▶ [WHAT TO WORK ON]: The response should contain every entry, reproduced exactly.

═════ DATA LISTING ═════

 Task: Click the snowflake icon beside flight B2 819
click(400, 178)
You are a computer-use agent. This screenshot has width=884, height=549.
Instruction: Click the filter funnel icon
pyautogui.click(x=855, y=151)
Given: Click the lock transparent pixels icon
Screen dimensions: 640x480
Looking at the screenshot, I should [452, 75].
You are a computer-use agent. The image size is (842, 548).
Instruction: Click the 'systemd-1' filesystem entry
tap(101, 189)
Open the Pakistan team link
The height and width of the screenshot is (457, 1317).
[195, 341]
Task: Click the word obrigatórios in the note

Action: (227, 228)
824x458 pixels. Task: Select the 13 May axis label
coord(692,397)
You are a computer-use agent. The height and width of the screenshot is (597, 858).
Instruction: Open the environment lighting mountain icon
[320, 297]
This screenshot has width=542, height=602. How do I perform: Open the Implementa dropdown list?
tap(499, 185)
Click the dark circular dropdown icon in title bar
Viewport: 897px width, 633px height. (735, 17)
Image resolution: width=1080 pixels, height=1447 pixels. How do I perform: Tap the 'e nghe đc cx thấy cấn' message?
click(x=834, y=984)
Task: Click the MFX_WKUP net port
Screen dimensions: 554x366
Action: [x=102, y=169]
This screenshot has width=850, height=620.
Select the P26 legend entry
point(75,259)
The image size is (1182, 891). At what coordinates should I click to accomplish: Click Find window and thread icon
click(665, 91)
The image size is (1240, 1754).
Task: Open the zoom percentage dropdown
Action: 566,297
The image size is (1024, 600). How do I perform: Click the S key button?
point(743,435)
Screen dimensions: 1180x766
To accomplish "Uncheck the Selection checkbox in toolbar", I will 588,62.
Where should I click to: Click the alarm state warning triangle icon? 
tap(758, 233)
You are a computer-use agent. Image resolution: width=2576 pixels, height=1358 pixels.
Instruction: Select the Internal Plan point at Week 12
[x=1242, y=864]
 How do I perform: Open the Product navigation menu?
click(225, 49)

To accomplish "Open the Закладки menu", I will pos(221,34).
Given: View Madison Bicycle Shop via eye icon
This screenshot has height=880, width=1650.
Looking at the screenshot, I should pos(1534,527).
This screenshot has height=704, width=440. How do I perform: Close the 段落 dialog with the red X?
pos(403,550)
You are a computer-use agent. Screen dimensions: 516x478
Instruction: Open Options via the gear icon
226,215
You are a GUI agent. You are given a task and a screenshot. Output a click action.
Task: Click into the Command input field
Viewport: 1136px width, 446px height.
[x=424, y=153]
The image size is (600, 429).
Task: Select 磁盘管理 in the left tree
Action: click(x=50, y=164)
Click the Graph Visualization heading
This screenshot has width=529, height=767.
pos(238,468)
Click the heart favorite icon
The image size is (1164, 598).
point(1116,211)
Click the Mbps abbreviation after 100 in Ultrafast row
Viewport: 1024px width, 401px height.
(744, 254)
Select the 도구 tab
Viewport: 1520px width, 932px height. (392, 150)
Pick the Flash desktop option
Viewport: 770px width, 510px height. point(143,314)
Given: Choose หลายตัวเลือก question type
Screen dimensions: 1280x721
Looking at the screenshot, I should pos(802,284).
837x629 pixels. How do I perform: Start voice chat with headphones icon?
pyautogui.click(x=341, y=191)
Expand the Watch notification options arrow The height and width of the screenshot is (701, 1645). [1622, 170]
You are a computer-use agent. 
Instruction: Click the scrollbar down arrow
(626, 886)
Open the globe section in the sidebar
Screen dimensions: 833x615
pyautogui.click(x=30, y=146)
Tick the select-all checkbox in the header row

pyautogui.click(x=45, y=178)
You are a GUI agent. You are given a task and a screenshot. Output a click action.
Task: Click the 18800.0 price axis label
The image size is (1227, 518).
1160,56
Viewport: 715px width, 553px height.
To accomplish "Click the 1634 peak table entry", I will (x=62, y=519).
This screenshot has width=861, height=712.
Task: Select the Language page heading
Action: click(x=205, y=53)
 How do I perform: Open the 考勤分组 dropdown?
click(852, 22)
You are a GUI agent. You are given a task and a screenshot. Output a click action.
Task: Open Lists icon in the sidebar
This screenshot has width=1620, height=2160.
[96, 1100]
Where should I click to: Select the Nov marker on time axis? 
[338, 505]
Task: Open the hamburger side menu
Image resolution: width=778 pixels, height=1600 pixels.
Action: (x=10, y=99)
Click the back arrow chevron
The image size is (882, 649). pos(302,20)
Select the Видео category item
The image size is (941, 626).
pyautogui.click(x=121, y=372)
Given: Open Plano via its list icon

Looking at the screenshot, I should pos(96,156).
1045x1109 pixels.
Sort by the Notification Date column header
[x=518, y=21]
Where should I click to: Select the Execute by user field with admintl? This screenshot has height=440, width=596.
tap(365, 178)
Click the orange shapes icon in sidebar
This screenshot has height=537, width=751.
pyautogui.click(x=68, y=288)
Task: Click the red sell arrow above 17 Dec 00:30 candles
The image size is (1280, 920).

═════

▶ [ANSWER SECTION]:
 Task: Click the snowflake icon beside flight B2 819
click(400, 178)
You are a computer-use agent. This screenshot has width=884, height=549.
Instruction: Click the filter funnel icon
pyautogui.click(x=855, y=151)
Given: Click the lock transparent pixels icon
Screen dimensions: 640x480
Looking at the screenshot, I should [452, 75].
You are a computer-use agent. The image size is (842, 548).
Instruction: Click the 'systemd-1' filesystem entry
tap(101, 189)
Open the Pakistan team link
The height and width of the screenshot is (457, 1317).
[195, 341]
Task: Click the word obrigatórios in the note

Action: (227, 228)
824x458 pixels. Task: Select the 13 May axis label
coord(692,397)
You are a computer-use agent. The height and width of the screenshot is (597, 858).
Instruction: Open the environment lighting mountain icon
[320, 297]
This screenshot has width=542, height=602. How do I perform: Open the Implementa dropdown list?
tap(499, 185)
Click the dark circular dropdown icon in title bar
Viewport: 897px width, 633px height. (735, 17)
Image resolution: width=1080 pixels, height=1447 pixels. How do I perform: Tap the 'e nghe đc cx thấy cấn' message?
click(x=834, y=984)
Task: Click the MFX_WKUP net port
Screen dimensions: 554x366
Action: [x=102, y=169]
This screenshot has width=850, height=620.
Select the P26 legend entry
point(75,259)
The image size is (1182, 891). At what coordinates should I click to accomplish: Click Find window and thread icon
click(665, 91)
The image size is (1240, 1754).
Task: Open the zoom percentage dropdown
Action: 566,297
The image size is (1024, 600). How do I perform: Click the S key button?
point(743,435)
Screen dimensions: 1180x766
To accomplish "Uncheck the Selection checkbox in toolbar", I will 588,62.
Where should I click to: Click the alarm state warning triangle icon? 
tap(758, 233)
You are a computer-use agent. Image resolution: width=2576 pixels, height=1358 pixels.
Instruction: Select the Internal Plan point at Week 12
[x=1242, y=864]
 How do I perform: Open the Product navigation menu?
click(225, 49)

To accomplish "Open the Закладки menu", I will pos(221,34).
Given: View Madison Bicycle Shop via eye icon
This screenshot has height=880, width=1650.
Looking at the screenshot, I should pos(1534,527).
This screenshot has height=704, width=440. How do I perform: Close the 段落 dialog with the red X?
pos(403,550)
You are a computer-use agent. Screen dimensions: 516x478
Instruction: Open Options via the gear icon
226,215
You are a GUI agent. You are given a task and a screenshot. Output a click action.
Task: Click into the Command input field
Viewport: 1136px width, 446px height.
[x=424, y=153]
The image size is (600, 429).
Task: Select 磁盘管理 in the left tree
Action: click(x=50, y=164)
Click the Graph Visualization heading
This screenshot has width=529, height=767.
pos(238,468)
Click the heart favorite icon
The image size is (1164, 598).
point(1116,211)
Click the Mbps abbreviation after 100 in Ultrafast row
Viewport: 1024px width, 401px height.
(744, 254)
Select the 도구 tab
Viewport: 1520px width, 932px height. (392, 150)
Pick the Flash desktop option
Viewport: 770px width, 510px height. point(143,314)
Given: Choose หลายตัวเลือก question type
Screen dimensions: 1280x721
Looking at the screenshot, I should pos(802,284).
837x629 pixels. How do I perform: Start voice chat with headphones icon?
pyautogui.click(x=341, y=191)
Expand the Watch notification options arrow The height and width of the screenshot is (701, 1645). [1622, 170]
You are a computer-use agent. 
Instruction: Click the scrollbar down arrow
(626, 886)
Open the globe section in the sidebar
Screen dimensions: 833x615
pyautogui.click(x=30, y=146)
Tick the select-all checkbox in the header row

pyautogui.click(x=45, y=178)
You are a GUI agent. You are given a task and a screenshot. Output a click action.
Task: Click the 18800.0 price axis label
The image size is (1227, 518).
1160,56
Viewport: 715px width, 553px height.
To accomplish "Click the 1634 peak table entry", I will (x=62, y=519).
This screenshot has width=861, height=712.
Task: Select the Language page heading
Action: click(x=205, y=53)
 How do I perform: Open the 考勤分组 dropdown?
click(852, 22)
You are a GUI agent. You are given a task and a screenshot. Output a click action.
Task: Open Lists icon in the sidebar
This screenshot has width=1620, height=2160.
[96, 1100]
Where should I click to: Select the Nov marker on time axis? 
[338, 505]
Task: Open the hamburger side menu
Image resolution: width=778 pixels, height=1600 pixels.
Action: (x=10, y=99)
Click the back arrow chevron
The image size is (882, 649). pos(302,20)
Select the Видео category item
The image size is (941, 626).
pyautogui.click(x=121, y=372)
Given: Open Plano via its list icon

Looking at the screenshot, I should pos(96,156).
1045x1109 pixels.
Sort by the Notification Date column header
[x=518, y=21]
Where should I click to: Select the Execute by user field with admintl? This screenshot has height=440, width=596.
tap(365, 178)
Click the orange shapes icon in sidebar
This screenshot has height=537, width=751.
pyautogui.click(x=68, y=288)
Task: Click the red sell arrow above 17 Dec 00:30 candles
The image size is (1280, 920).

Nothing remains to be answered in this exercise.